In the past, professional guidance has not viewed medical research as a justifiable reason for a 'public interest' disclosure without consent. Rather, research has been categorised exclusively as a secondary use of data which, aside from disclosures which are covered by law, requires either consent or anonymisation prior to disclosure. New GMC guidance advises that doctors can now disclose identifiable information without consent for research purposes if it is in the public interest.
The GMC guidance states that doctors can disclose identifiable information without consent for research purposes in the public interest if:
- it is necessary to use identifiable information; or
- it is not practicable to anonymise the information and, in either case not practicable to seek consent.
The GMC advises that a number of factors must be taken in to account in any consideration as to whether the research justifies a breach of confidentiality in the public interest:
- the nature of the information must be considered
- the use that will be made of it
- how many people will have access to it
- the security arrangements to protect further disclosure
- the advice of an independent expert advisor, such as a Caldicott Guardian, should be sought
- the potential for harm or distress to patients.
When faced with requests for access to identifiable data from researchers health professionals must assess each case on its individual merits. These decisions are complex and it may be extremely difficult to make a judgement as to when the public interest can or cannot constitute a legitimate disclosure for research. Health professionals are under no obligation to disclose information and should seek further advice from the GMC if there is doubt as to whether the research is in the public interest.
The BMA is of the view that unless health professionals are confident they can make a reasonable assessment as to whether the research is in the public interest a cautious approach should be adopted. Reasons for any disclosure should be documented.
Serious crime and national security
There is no legal definition as to what constitutes a 'serious crime'.
In the Police and Criminal Evidence Act 1984 a 'serious arrestable offence' is an offence that has caused or may cause:
- serious harm to the security of the state or to public order
- serious interference with the administration of justice or with the investigation of an offence
- serious injury; or
- substantial financial gain or serious loss.
This includes crimes such as murder, manslaughter, rape, treason, kidnapping and abuse of children or other vulnerable people. Serious harm to the security of the state or to public order and serious fraud will also fall into this category. In contrast, theft, minor fraud or damage to property where loss or damage is less substantial would generally not warrant breach of confidence.
A common example of what can be categorised as public safety occurs in connection with the assessment of patients with, for example, diabetes, epilepsy, defective eyesight, hypoglycaemia or serious cardiac conditions who have been advised by health professionals to discontinue driving, but who nevertheless continue.
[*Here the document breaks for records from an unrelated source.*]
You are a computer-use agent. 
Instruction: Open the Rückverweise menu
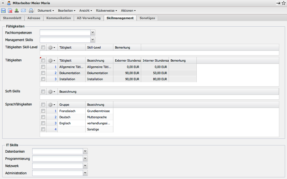pos(106,11)
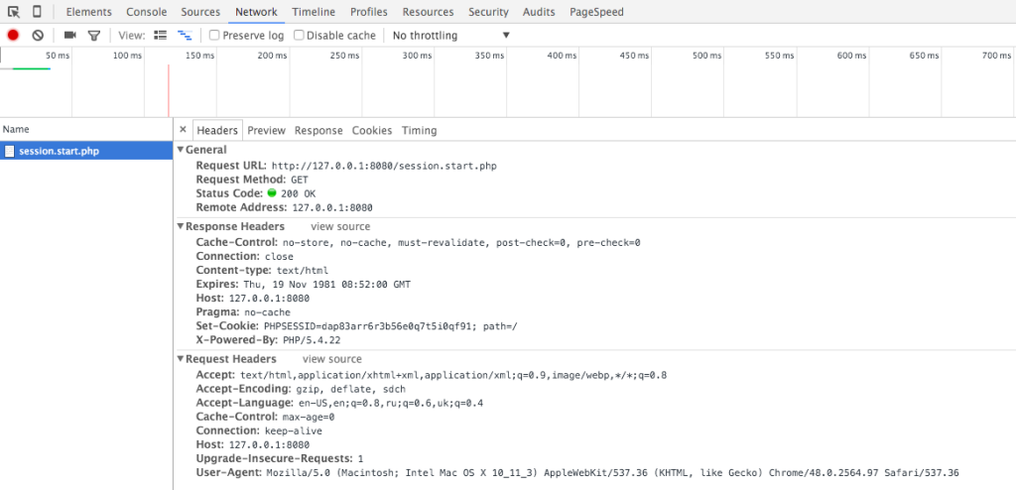The image size is (1016, 490).
Task: Click the capture screenshots camera icon
Action: [x=70, y=36]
The DVLA should be informed if anybody is thought to be at risk.
Issues of public safety may similarly arise in circumstances where an individual who legitimately possesses firearms is thought by health professionals to be a risk because of drug or alcohol addiction or a medical condition such as depression. The police should be informed if anybody is thought to be at risk.
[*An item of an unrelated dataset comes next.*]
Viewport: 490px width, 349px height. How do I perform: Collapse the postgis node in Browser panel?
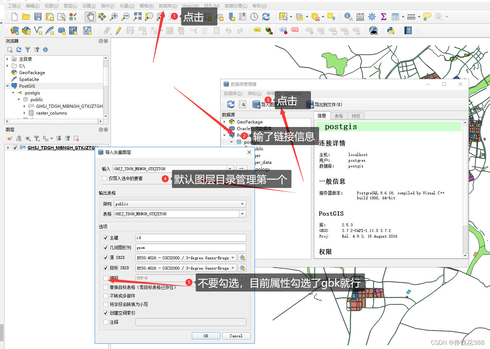[13, 93]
When a person has a medical condition that puts others at risk, for example, infection from a serious communicable disease such as HIV, doctors must discuss with the patient how to minimise the risk to others. If patients refuse to modify their behaviour or inform others, doctors are advised by the GMC that they may breach confidentiality and inform a known sexual contact. The same considerations apply to circumstances where the potential disclosure relates to a health professional who poses a threat to the health of patients or colleagues because of illness or addiction.